- ERFORDERLICHE ARBEIT -
Zitiere das folgende Material vollständig und Zeile für Zeile, ohne etwas daran zu verändern.

─── UNBEARBEITETE EINTRÄGE ───

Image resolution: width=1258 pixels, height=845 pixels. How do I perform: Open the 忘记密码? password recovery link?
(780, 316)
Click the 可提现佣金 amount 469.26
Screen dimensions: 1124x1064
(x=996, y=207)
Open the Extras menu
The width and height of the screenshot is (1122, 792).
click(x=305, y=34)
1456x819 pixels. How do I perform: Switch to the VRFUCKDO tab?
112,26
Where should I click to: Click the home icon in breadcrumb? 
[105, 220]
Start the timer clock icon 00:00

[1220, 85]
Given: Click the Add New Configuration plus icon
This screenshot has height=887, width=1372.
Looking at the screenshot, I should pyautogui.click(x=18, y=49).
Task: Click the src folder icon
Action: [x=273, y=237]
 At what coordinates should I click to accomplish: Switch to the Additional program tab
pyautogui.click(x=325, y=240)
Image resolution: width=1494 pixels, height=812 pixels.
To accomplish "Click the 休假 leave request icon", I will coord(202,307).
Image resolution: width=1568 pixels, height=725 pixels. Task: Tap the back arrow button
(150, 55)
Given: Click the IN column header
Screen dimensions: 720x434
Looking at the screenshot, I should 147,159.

───

- ANTWORT ZUR AUFGABE -
Image resolution: width=1258 pixels, height=845 pixels. How do I perform: Open the 忘记密码? password recovery link?
(780, 316)
Click the 可提现佣金 amount 469.26
Screen dimensions: 1124x1064
(x=996, y=207)
Open the Extras menu
The width and height of the screenshot is (1122, 792).
click(x=305, y=34)
1456x819 pixels. How do I perform: Switch to the VRFUCKDO tab?
112,26
Where should I click to: Click the home icon in breadcrumb? 
[105, 220]
Start the timer clock icon 00:00

[1220, 85]
Given: Click the Add New Configuration plus icon
This screenshot has height=887, width=1372.
Looking at the screenshot, I should pyautogui.click(x=18, y=49).
Task: Click the src folder icon
Action: [x=273, y=237]
 At what coordinates should I click to accomplish: Switch to the Additional program tab
pyautogui.click(x=325, y=240)
Image resolution: width=1494 pixels, height=812 pixels.
To accomplish "Click the 休假 leave request icon", I will coord(202,307).
Image resolution: width=1568 pixels, height=725 pixels. Task: Tap the back arrow button
(150, 55)
Given: Click the IN column header
Screen dimensions: 720x434
Looking at the screenshot, I should 147,159.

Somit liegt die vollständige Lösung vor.